» MATERIAL FOR THIS EXERCISE
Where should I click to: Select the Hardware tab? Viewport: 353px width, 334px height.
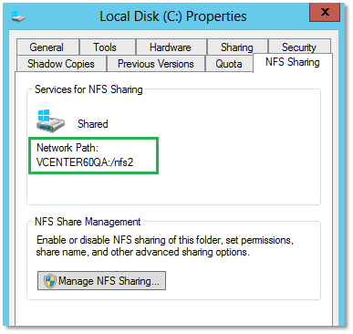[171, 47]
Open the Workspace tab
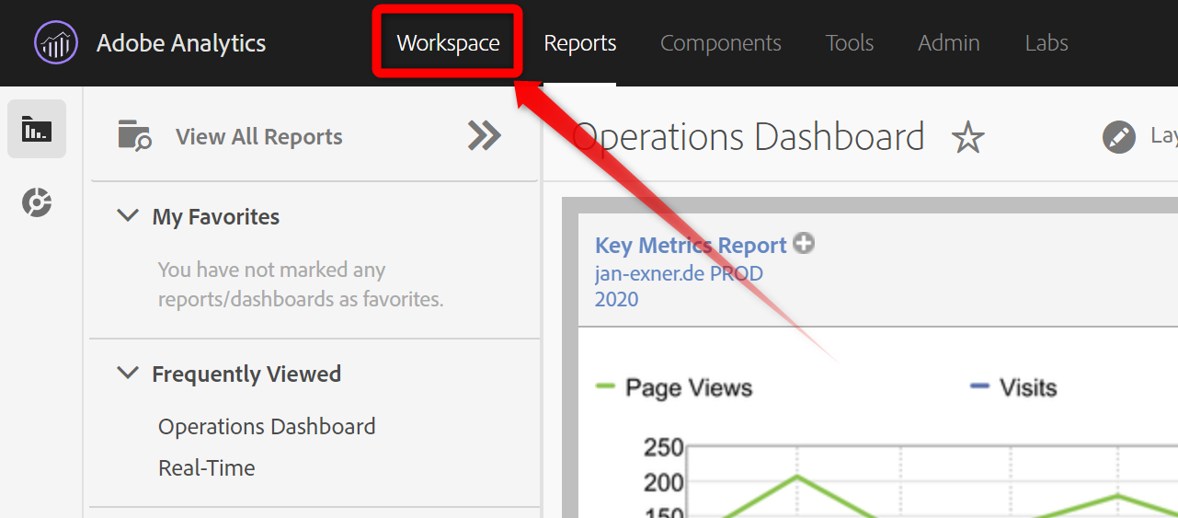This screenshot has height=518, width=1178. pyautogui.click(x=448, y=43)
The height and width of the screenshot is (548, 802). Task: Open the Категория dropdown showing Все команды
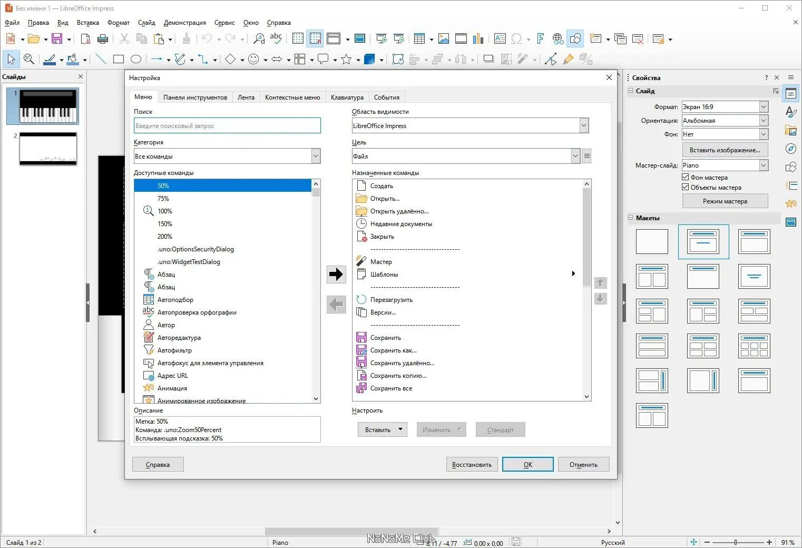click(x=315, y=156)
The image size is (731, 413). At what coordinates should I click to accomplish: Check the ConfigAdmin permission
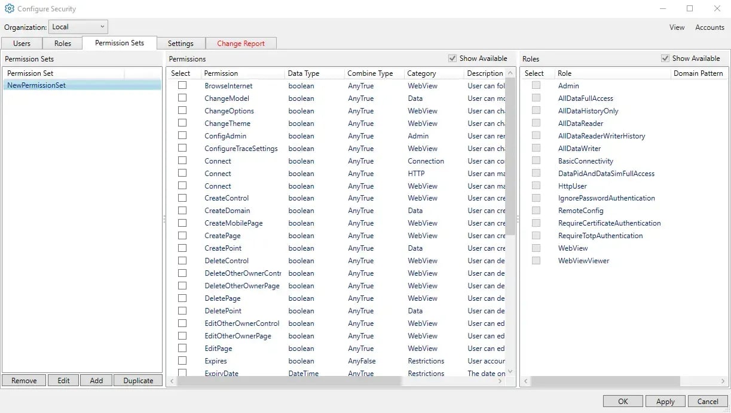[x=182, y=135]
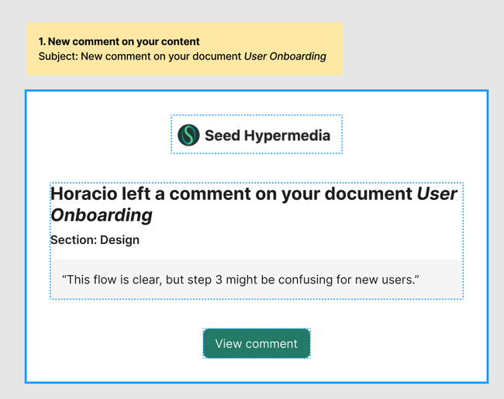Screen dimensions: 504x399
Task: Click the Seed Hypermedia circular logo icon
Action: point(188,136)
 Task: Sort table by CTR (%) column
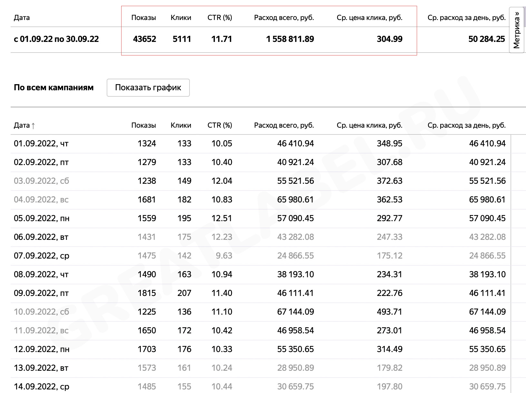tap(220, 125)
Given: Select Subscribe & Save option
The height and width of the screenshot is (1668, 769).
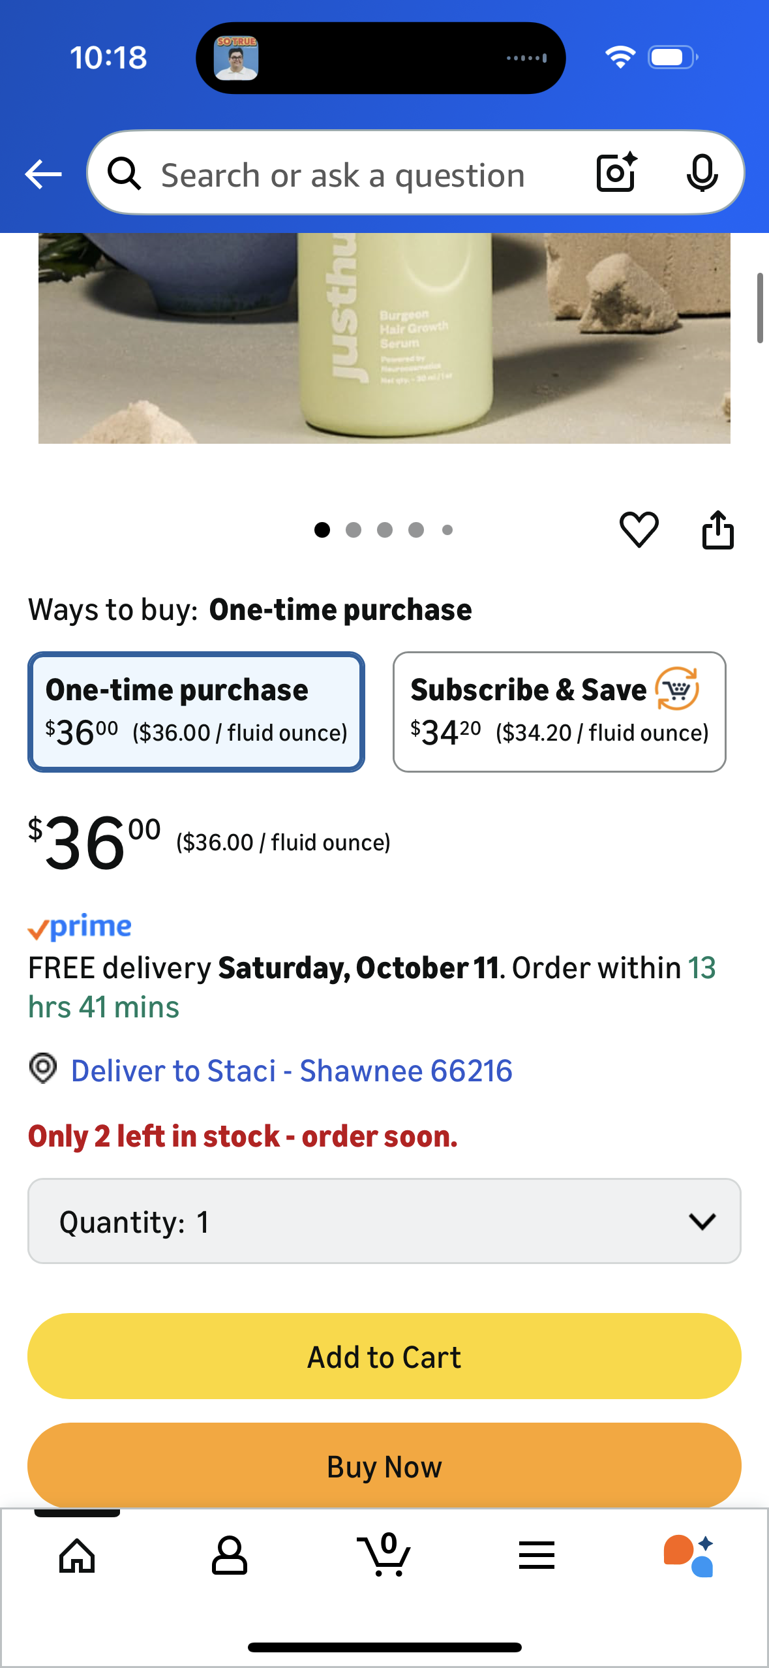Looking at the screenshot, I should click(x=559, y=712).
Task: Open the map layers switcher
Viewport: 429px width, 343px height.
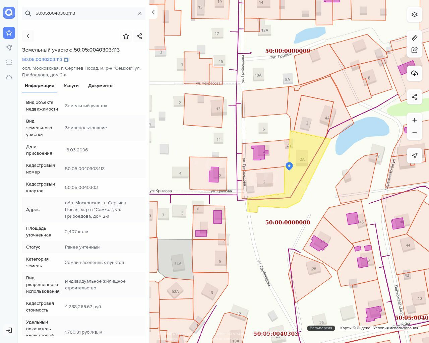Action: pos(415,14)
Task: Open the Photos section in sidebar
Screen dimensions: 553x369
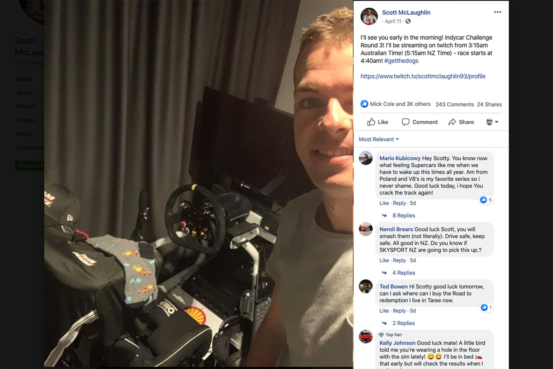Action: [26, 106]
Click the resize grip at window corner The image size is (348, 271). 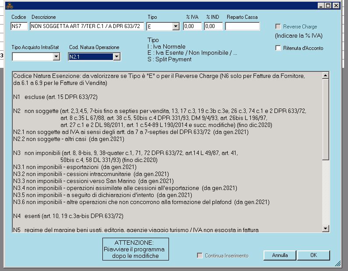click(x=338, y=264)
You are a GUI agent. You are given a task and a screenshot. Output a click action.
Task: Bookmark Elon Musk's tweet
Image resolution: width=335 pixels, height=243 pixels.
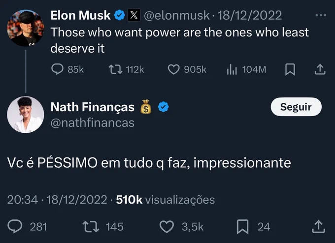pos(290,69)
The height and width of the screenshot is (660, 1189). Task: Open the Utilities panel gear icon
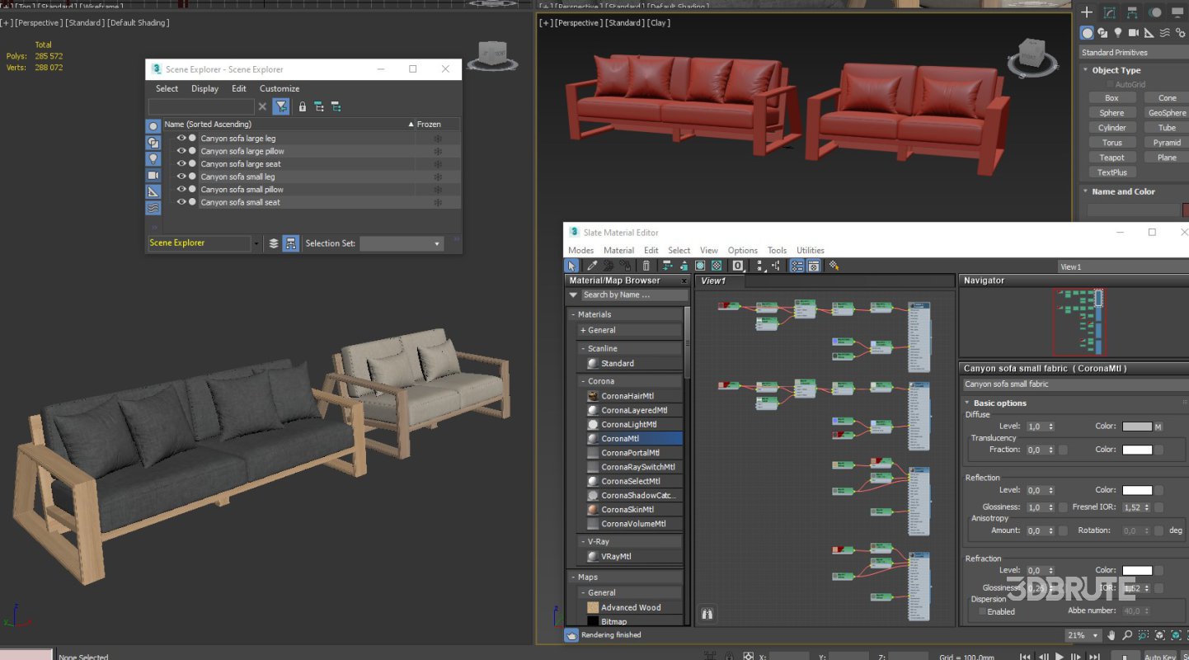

» EXERCISE BRIEF
Print each line from the one containing "You are a GUI" through the last line of the listing, both included, exactly and with no pictures.

» SOLVED PROBLEM
You are a GUI agent. You are given a task and a screenshot. Output a click action.
Task: Bookmark Elon Musk's tweet
Image resolution: width=335 pixels, height=243 pixels.
pos(290,69)
The height and width of the screenshot is (660, 1189). Task: Open the Utilities panel gear icon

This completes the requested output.